◆ WHAT IS NEEDED: Rewrite the passage of the metabolic health article below, starting at "Other Findings from" and ending after "not metabolically healthy.", with "metabolically healthy" changed to "in good metabolic health" wherever it occurs.

◆ TEXT PASSAGE:
[Start of Attachment]
A study published in 2019 shows that only 12% of Americans have optimal metabolic health. This study used data from the National Health and Nutrition Examination Survey (NHANES), which is a large survey of a representative sample of the U.S. population. Prevalence of Optimal Metabolic Health in American Adults: National Health and Nutrition Examination Survey 2009–2016
From 2009 – 2016, 8,721 Americans were surveyed on a wide variety of biometrics that included multiple markers of metabolic health. The study assessed metabolic health against 6 specific criteria:
- Waist circumference <40 inches for men or <35 inches for women
- Glucose <100 mg/dL and HbA1c < .7%
- Blood pressure <120/80 mmHg
- Triglycerides <150 mg/dL
- HDL cholesterol >40 mg/dL for men or >50 mg/dL for women
- Not taking any diabetes, blood pressure, or cholesterol medication
These specific cutoffs were based on current guidelines set by government agencies and scientific groups.
- Only 42.6% of the participants had healthy waist circumferences
- Only 42.8% demonstrated blood glucose control
- Only 49.6% had normal blood pressure
- 74.8% of the participants had healthy triglyceride levels
- 72.4% had healthy HDL cholesterol level
- Moreover, the data showed that 9.0%, 28.6%, and 31.5% of the population were taking diabetes, blood pressure, and cholesterol medication, respectively.
Further, only 12.2% of participants met all 6 criteria and thus, could be considered to be in optimal metabolic health. An additional 1.2% of people met all 5 biometric criteria, however, they were found to be on medication to control blood sugar, blood pressure, or cholesterol. As such, these subjects were not considered healthy, since we know that these medications likely just put a bandaid over underlying metabolic disease risk.
Other Findings from the Study
- Age was a strong predictor of poor metabolic health. Only 2.1% of those over age 60 were found to be metabolically healthy.
- Another finding was that exercises was only somewhat protective, as 21.9% of those who exercised regularly were considered metabolically healthy. This, of course, implies that 78.1% were not metabolically healthy.
- The majority of normal weight people (66.5% of the study participants) were NOT in optimal metabolic health, even when waist circumference was excluded.
The fact that only 12% Americans have optimal metabolic health is downright scary. This problem has gained new significance in the context of the high degree of correlation between compromised metabolic health and the Covid-19 Pandemic. Based on the results from this study, it is clear that the poor state of metabolic health across American is contributing significantly to the overall health-care burden in the U.S.
As mentioned above, exercise is only partially protective. And medications are only a band-aid. Gaining your metabolic health back is about proper nutrition. We, as a nation, have to simply say no to all of the crap junk food. We need to vote with our wallets and be willing to pay a little more for real, whole, unprocessed foods. To be quite clear, your life depends on it.
[End of Attachment]
◆ PROVIDED RECORDS:
[Start of Attachment]
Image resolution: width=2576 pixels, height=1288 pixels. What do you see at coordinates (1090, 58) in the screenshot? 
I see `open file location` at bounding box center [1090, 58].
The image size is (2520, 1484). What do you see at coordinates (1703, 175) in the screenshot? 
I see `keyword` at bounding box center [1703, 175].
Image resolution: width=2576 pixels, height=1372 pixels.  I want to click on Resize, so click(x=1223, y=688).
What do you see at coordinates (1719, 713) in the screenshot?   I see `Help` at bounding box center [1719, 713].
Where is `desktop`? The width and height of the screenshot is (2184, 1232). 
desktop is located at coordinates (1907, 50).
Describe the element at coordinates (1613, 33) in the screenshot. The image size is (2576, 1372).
[End of Attachment]
◆ SOLUTION TO THE EXERCISE:
Other Findings from the Study
- Age was a strong predictor of poor metabolic health. Only 2.1% of those over age 60 were found to be in good metabolic health.
- Another finding was that exercises was only somewhat protective, as 21.9% of those who exercised regularly were considered in good metabolic health. This, of course, implies that 78.1% were not in good metabolic health.